If my description of this sounds rather contemptuous, it’s because of the old saying: familiarity breeds contempt. I am so used to this format it gets so so so predictable. I suspect there’s a lot of plays that use this format because it’s a good way of selling tickets to like-minded people (who are equally hopeful your play is going to inspire the brainwashed masses out of apathy and into revolt). But will your play actually inspire anyone who’s not already on your side? Dream on.

And now: one tip on what you should do

As you may have noticed, the tone of this article up to now has been a bit negative. So apologies for the snarky tone, but that’s because I’ve seen too many plays that got me snarky. I’ll now try to redress the balance with one positive tip.

13: Remember your play has to have a story!

An easy thing to forget about soapbox plays is that, well, it’s a play. And this play needs a storyline just as much as any other play. And don’t feel obliged to spend every moment of the play delivering the chosen message. In real life people have lots of different things going on in their lives. Not all of them will be directly associated to the cause the play champions.

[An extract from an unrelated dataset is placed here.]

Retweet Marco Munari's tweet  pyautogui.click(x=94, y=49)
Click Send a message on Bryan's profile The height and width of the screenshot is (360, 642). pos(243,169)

That is fine. Most good plays have more than one story thread, and just because your main thread is a political doesn’t mean all the others have to be as well. There’s nothing wrong a apolitical content in a political play.

If might even be that the story you develop might be so strong it might cause the soapbox message – the one you originally wrote the play for – to be relegated to a subplot. Again, that is fine, and that might even be a good thing. Plays that overtly give out a political message tend to be a turn-off to anyone who’s indifferent to it. But draw them in with a good story – a story that would grab the interest of anyone – then you might get people listening who would otherwise ignore you.

The “too long didn’t read” summary

If I’ve waffled on far too long, I can probably summarise everything I’ve written in a two sentences. They are:

Good soapbox theatre makes people think. Bad soapbox theatre tells people what to think.

I can’t put it any more simply than that. Whatever subject you feel stronger about, whichever side you choose to take, people don’t like having opinions rammed down their throat. Nor do they like being lectured. If I want to be lectured, I’ll go to a lecture.

But you are not writing a lecture, you are writing a play. And – unless your sole interest is a completely one-sided piece aimed at people who already agree with what you’re writing, which is a bit of a cop-out – all the normal rules of writing a play apply here. Characters have the be believable, what they say must be plausible, your play must be understandable to the audience, and it rarely pays to write about whatever’s topical this week.

In order to do this, you may have to spend a lot of time time not talking about the issue you care about. But, take it from me, in the few chances you have left to get on the soapbox, I promise we’ll be listening to what you have to say.